Bereits drei Wochen nach Beginn der
Bohrungen im Oktober 2009 haben BP-Techniker festgestellt, dass in 4.000
Metern Tiefe unerwartet Gas vom Gestein in die Bohrung drang. Nachdem
eine Mess-Sonde im Bohrloch steckenblieb und dann im geneigten Winkel
bis auf 5.600 Meter weiter gebohrt wurde, nahm BP bewusst unzureichende
Rohrabdichtungen in Kauf und verzichtete aus Kostengründen auf den
zeitintensiven Einsatz einer Zement-Sonde des Ölfeld-Dienstleisters
Schlumberger.
Risiken bewusst in Kauf genommen
"Der Erfolgs- und Kostendruck war immens", sagt der Erdöl-Experte Paul Fink gegenüber der Nachrichtenagentur pressetext. "Der BP-Konzern hat für die Bohranlage eine Tagesmiete von fast einer halben Mio. Dollar an Transocean gezahlt, mit Nebenkosten sogar eine Mio. Dollar pro Tag", sagt Fink, Vorstandsmitglied des börsennotierten Öl- und Gasexplorationsriesen AuDAX Resources. BP hat Gefahren bewusst in Kauf genommen, Mitarbeiter unter Druck gesetzt und das Risiko unterschätzt. Laut Kapitel 2.7 der Bohrpläne hielten die Techniker eine Eruption sogar für unmöglich.
Die Unbekümmertheit von BP überrascht selbst eingefleischte
Branchenkenner wie Fink: "Es ist mir ein Rätsel, warum BP trotz der
Kenntnis über weitaus mehr gelöstes und volatiles Gas als gedacht, so
leichtsinnig gehandelt hat." Beim Zementieren des Bohrlochs stieß
Halliburton unerwartet auf schwierige Bedingungen und empfahl BP
nachzubessern, um die Abdichtung durch den Zement sicherzustellen. Trotz
Sicherheitsbedenken hat BP auch die Empfehlungen Halliburtons in den
Wind geschlagen. Statt der empfohlenen 21 Zentrierungs-Tools
installierte das BP-Bohrteam nur sechs Stück. Laut Fink operierte der
Ölmulti damit "hart am Limit".
Erdgas am tiefsten Punkt übersehen
Die Pannenserie begann aber bereits vor der Zementierung. Die Verantwortlichen pfuschten bei der Spülung in der Nähe des Reservoirs, um sicherzugehen, dass diese auch frei von Gas ist. Erst dann kann ein sicherer Zementabdichtungsjob durchegführt werden, so Fink. Bei dem Zirkulationsvorgang - auch "bottoms up" genannt - wird der schwere Bohrschlamm nach oben gebracht und auf Gasgehalt überprüft. Erst dann sollte mit dem Zementieren begonnen und schließlich der schwere Bohrschlamm nach und nach mit leichtem Wasser ersetzt werden. Danach kann die Bohrung sicher auf Öl und Gas getestet werden.

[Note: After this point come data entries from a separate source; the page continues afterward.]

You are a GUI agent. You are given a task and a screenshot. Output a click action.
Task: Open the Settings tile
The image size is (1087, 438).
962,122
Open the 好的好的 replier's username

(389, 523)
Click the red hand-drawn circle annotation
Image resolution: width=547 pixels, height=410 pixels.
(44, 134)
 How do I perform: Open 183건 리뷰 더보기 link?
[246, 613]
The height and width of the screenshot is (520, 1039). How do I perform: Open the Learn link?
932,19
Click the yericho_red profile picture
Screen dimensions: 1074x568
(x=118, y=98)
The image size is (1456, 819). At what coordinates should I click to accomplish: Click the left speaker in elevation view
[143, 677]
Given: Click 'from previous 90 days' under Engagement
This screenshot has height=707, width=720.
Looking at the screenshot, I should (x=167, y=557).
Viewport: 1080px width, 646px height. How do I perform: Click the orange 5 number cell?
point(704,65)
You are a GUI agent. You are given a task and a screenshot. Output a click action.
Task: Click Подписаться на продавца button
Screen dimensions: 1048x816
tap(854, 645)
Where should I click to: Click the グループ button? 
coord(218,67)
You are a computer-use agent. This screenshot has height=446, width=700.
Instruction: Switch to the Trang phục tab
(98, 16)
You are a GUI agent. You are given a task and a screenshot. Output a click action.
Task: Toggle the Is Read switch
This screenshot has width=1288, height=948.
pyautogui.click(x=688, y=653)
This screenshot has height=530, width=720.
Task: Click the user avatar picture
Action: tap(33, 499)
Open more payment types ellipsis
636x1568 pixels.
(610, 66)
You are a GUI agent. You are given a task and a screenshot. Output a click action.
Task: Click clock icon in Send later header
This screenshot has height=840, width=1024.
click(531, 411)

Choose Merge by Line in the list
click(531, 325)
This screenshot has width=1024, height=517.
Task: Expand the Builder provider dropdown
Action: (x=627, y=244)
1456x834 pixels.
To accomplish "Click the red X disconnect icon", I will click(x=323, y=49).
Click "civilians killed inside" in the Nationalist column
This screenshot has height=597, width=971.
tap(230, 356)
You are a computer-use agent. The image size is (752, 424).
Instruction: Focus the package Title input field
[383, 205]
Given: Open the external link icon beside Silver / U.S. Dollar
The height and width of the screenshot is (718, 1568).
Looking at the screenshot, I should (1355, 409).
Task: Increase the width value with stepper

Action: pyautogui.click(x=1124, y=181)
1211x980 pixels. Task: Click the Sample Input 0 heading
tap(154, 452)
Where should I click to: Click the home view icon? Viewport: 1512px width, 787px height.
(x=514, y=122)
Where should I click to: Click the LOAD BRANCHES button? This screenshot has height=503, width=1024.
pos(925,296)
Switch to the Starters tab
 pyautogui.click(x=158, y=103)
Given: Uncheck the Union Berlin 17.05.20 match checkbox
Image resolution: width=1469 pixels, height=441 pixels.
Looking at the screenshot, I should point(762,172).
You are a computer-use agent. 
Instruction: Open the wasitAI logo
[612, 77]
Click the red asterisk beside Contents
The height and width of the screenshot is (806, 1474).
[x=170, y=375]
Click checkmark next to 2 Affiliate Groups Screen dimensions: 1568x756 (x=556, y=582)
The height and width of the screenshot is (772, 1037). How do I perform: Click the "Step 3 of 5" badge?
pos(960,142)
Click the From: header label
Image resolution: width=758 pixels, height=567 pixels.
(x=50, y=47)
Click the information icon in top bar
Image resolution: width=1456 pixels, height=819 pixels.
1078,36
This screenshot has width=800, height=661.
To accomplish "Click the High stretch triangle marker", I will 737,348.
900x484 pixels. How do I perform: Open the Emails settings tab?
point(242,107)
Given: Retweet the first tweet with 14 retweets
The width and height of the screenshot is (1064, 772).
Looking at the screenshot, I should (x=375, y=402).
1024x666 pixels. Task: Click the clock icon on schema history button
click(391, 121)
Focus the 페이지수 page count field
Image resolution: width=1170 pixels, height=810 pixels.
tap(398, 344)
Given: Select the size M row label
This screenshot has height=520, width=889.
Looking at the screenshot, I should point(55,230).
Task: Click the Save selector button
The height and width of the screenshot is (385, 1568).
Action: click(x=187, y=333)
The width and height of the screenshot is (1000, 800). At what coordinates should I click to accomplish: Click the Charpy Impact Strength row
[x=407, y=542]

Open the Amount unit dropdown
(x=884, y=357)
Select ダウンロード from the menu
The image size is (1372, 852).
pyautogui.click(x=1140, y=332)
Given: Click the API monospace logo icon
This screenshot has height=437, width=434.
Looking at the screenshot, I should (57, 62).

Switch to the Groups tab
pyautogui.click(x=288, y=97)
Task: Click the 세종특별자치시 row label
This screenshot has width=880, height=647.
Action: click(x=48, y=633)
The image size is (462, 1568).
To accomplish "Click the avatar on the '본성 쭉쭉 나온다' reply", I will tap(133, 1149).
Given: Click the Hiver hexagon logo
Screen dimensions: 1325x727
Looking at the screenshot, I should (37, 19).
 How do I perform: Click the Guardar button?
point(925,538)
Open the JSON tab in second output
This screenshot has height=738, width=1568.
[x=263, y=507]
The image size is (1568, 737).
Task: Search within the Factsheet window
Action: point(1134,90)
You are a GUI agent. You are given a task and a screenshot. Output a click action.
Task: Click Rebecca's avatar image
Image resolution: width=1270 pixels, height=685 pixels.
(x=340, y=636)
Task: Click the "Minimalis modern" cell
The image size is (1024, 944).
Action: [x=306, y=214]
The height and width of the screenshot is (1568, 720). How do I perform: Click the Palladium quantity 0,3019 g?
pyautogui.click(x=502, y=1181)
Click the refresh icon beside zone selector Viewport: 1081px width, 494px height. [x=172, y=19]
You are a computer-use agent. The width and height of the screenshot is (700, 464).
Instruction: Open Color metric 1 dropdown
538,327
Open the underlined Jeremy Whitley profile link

pressetext vorliegenden Dokumenten nach hätte dieser Arbeitsschritt etwa zwölf Stunden - oder eine halbe Mio. Dollar mehr - gedauert. Laut dem Bohrbericht beendete BP den Vorgang am 19. April aber bereits nach 30 Minuten. So wurde Gas am tiefsten Punkt der Bohrung übersehen. Obwohl noch keine offiziellen Untersuchungsergebnisse vorliegen, hält Fink den enormen Zeit- und Kostendruck bei allen Beteiligten, der das bewusste Eingehen von Risiken scheinbar rechtfertigte, als Hauptgrund für die Katastrophe.
Denn als Anschluss zu den benachbarten Feldern war der Erdölfund namens "Macando" äußerst lukrativ. Außerdem hatte BP wahrscheinlich den Ehrgeiz, die Vormachtstellung im Golf von Mexiko gegenüber Rivalen wie Exxon Mobil zu verteidigen. Fink im pressetext-Gespräch: "BP operiert dort seit seit 15 Jahren äußerst aggressiv und hält Explorationslizenzen wie kein zweiter Ölförderer. Allein aus den Feldern, die BP dort betreibt, werden täglich 400.000 Barrel Öl produziert - mit Partnern sogar noch mehr."